La colocación de las bases de madera se hizo sin mayores contratiempos, pero hincar los pilotes fue obra de titanes. Por suerte, contaba con la experiencia de Dixon. En la cabeza de cada columna se calaron 8 radios de 5 metros de largo cada uno que eran girados por ocho hombres, al principio, y hasta 112 en los últimos metros. Con cada vuelta se avanzaba 1 centímetro. Poco a poco (muy poco a poco) se lograba hincar el pilote hasta la profundidad prevista, con algún que otro percance, eso sí, como la arena que iba adentrándose en el pilote hasta el punto de hacer casi imposible seguir girándolo y que eliminaron introduciendo agua a presión por dentro de las columnas.
Después de los primeros 62 pilotes llevaron a cabo las primeras pruebas de carga. Para hacerlo tuvieron que parar la obra durante tres meses, lo que costó más de una discusión con los propietarios de la Compañía. Superadas las pruebas, en diciembre continuaron con la cimentación.
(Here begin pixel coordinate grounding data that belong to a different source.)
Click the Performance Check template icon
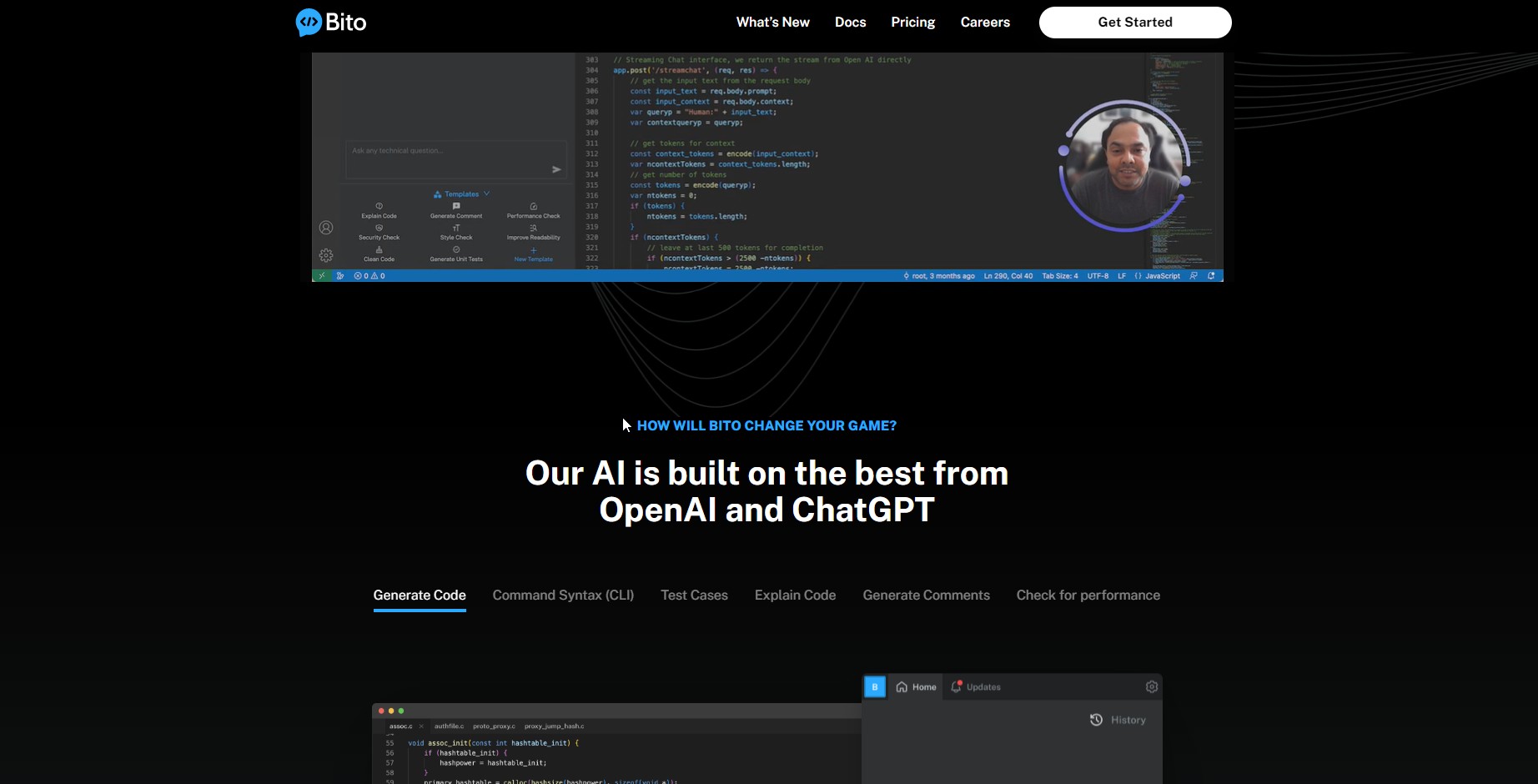 (534, 206)
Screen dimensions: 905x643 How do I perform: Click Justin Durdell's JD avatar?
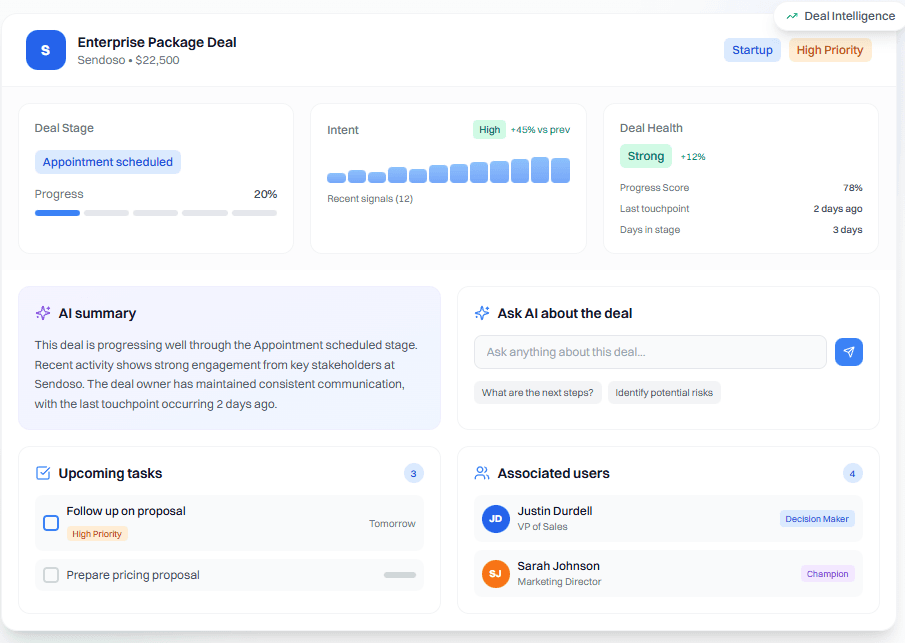point(495,519)
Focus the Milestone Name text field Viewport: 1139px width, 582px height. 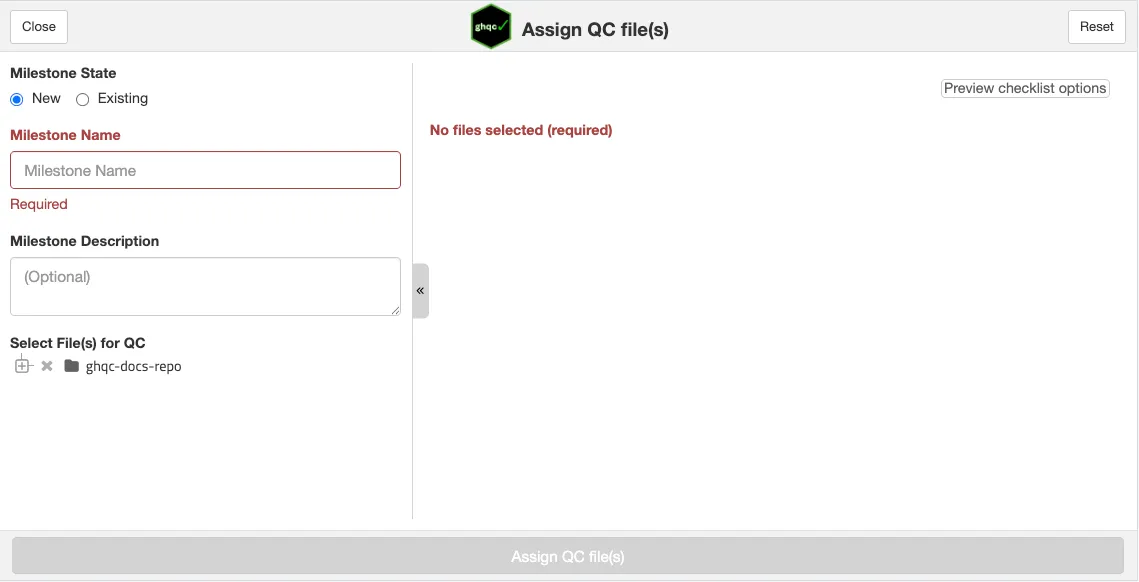pyautogui.click(x=205, y=170)
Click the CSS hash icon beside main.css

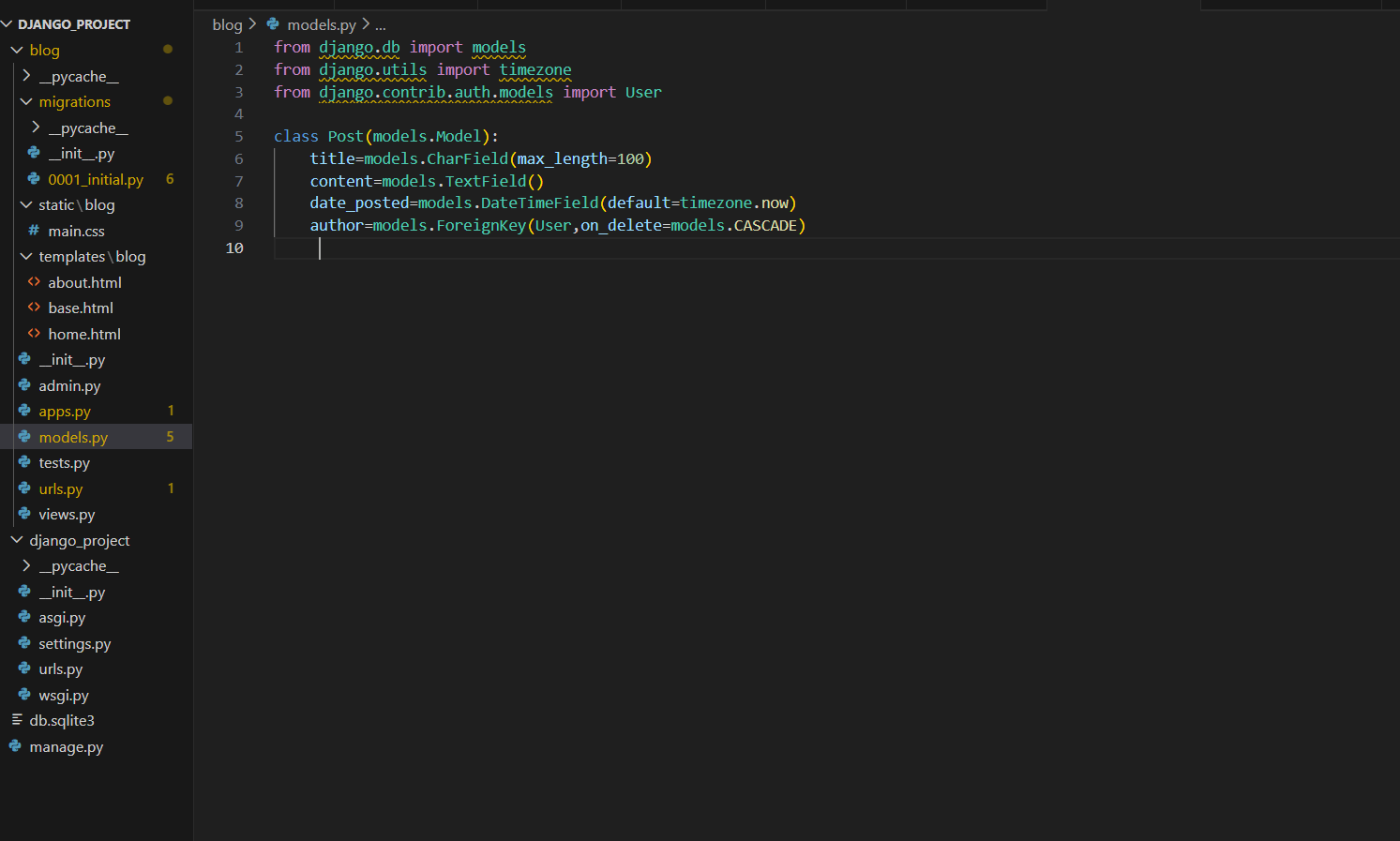coord(34,231)
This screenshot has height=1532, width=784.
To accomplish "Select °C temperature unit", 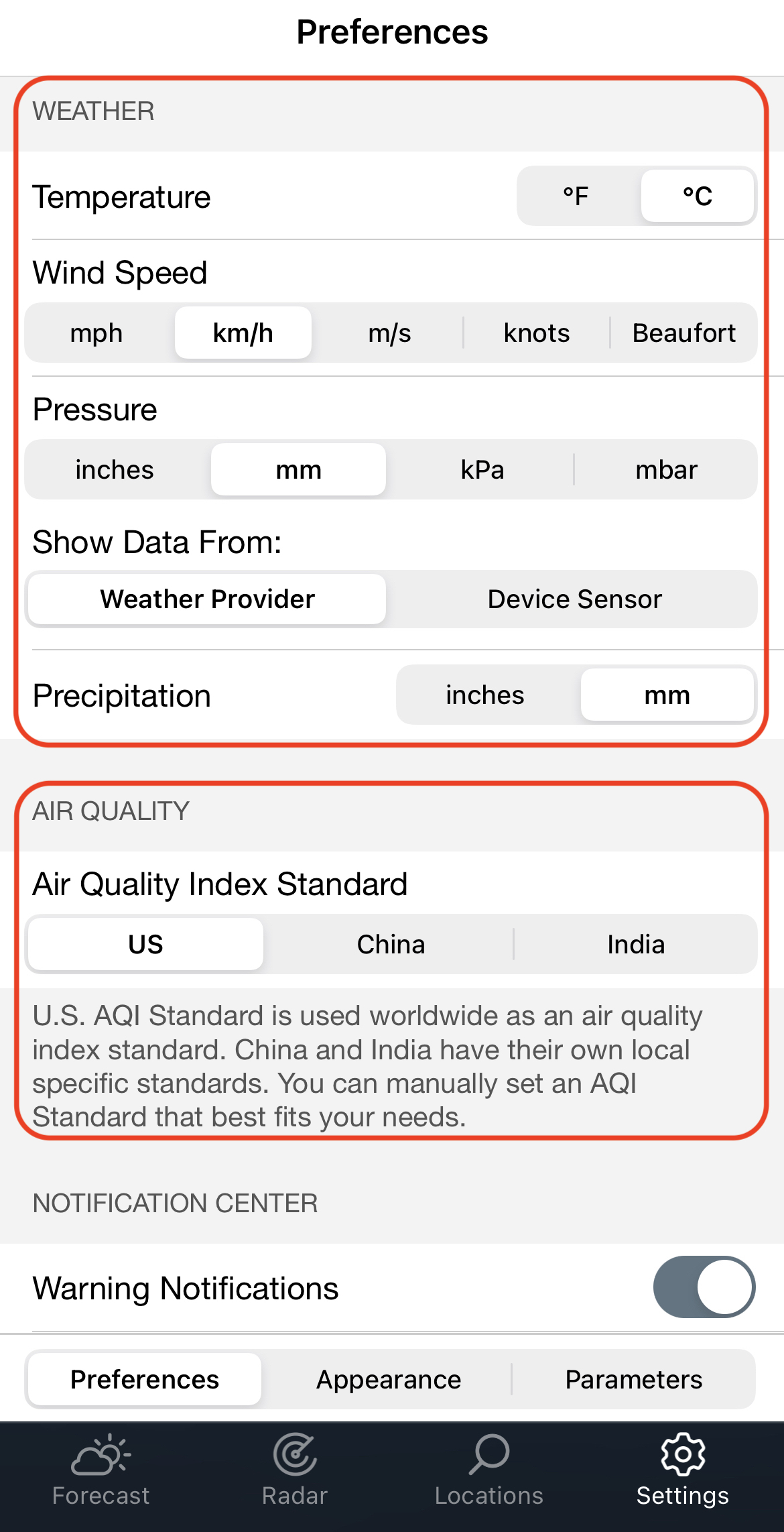I will tap(697, 196).
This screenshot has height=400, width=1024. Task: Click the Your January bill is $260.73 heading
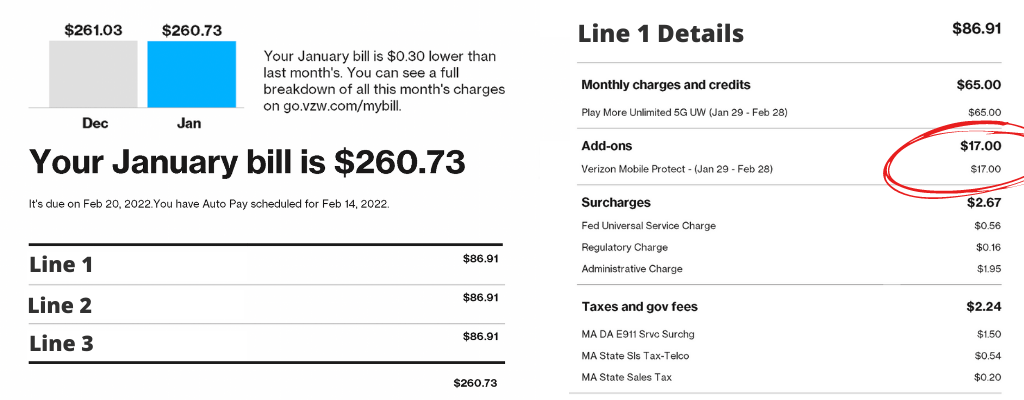tap(247, 162)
En total, el muelle se sostenía sobre nada menos que 240 pilares hincados a base de fuerza, tesón y astucia.
Allí, desde lo más alto, Gibson los observaba con satisfacción mientras el agua rompía contra ellos. Estaba orgulloso, como sin duda lo estaría Barclay, que volvía a llamarlo, aunque esta vez el tono de su voz barruntaba cierta impaciencia. Se giró, anduvo unos metros hasta llegar al grupo de hombres que lo esperaba, los saludó cortésmente y empezó a exponerles algunos detalles de la infraestructura, como la curva que hacía el muelle a unos 230 metros de la orilla, dispuesto así para situar el embarque de forma paralela a la cubierta de los barcos, salvándolos de tener que bregar contra las fuertes corrientes de la ría; o el impresionante (a su juicio, claro) sistema de carga por gravedad. El muelle estaba conformado por tres diferentes niveles, sobre las que se habían dispuesto 7 líneas de raíles. Los vagones que llegaban desde las minas hasta la estación eran empujados por una locomotora a lo largo de una pendiente ascendente hasta la cumbre del muelle, desde donde descendían por gravedad hasta los canalones de descarga a los barcos, donde volcaban el mineral. Después, los vagones descendían de nuevo por sí solos hasta la playa, eran arrastrados hasta la estación y se cargaban de nuevo.
-Cada vagón -se pavoneaba Gibson ante los satisfechos propietarios de la Rio Tinto Company Ltd.- puede descargar siete toneladas en menos de un minuto.
Tras recibir el aplauso de los presentes, hizo una pequeña reverencia con la cabeza y se volvió por donde había venido, dejando que George Barclay siguiera con las explicaciones.
Paseó de nuevo por el muelle, deslizando su mano derecha por la barandilla, y al cabo de un minuto se paró de nuevo a mirar el horizonte. Acariciaba el hierro como quien acaricia a un hijo. Pronto comenzarían las últimas pruebas de carga y, con suerte, en mayo comenzaría a funcionar. Quién sabe si por cien años, o incluso puede que más. No sabía, como nadie sabe, qué le depararía el futuro. No sabía si sería aceptado en la Institution of Civil Engineers por la ejecución de aquel gigante de hierro y madera, ni en qué país o en qué ciudad estaría dentro de unos años y mucho menos si sus nietos, o los nietos de sus nietos, podrían llegar un día a tocar esos mismos hierros que él acariciaba ahora. Posiblemente no. Posiblemente dentro de cien años aquella maravilla que tanto trabajo y tantas alegrías le había dado sería solo chatarra, y que otro muelle, con otra forma y fabricado con materiales que ahora ni siquiera podía imaginar, lo habrían sustituido. De lo que sí estaba seguro es de que aquella luz imponente seguiría asombrando a todos mientras hubiera atardeceres. Suspiró y se concentró en eso: en aprovechar el privilegio de ser el primero en admirar, desde allí arriba, una puesta de sol.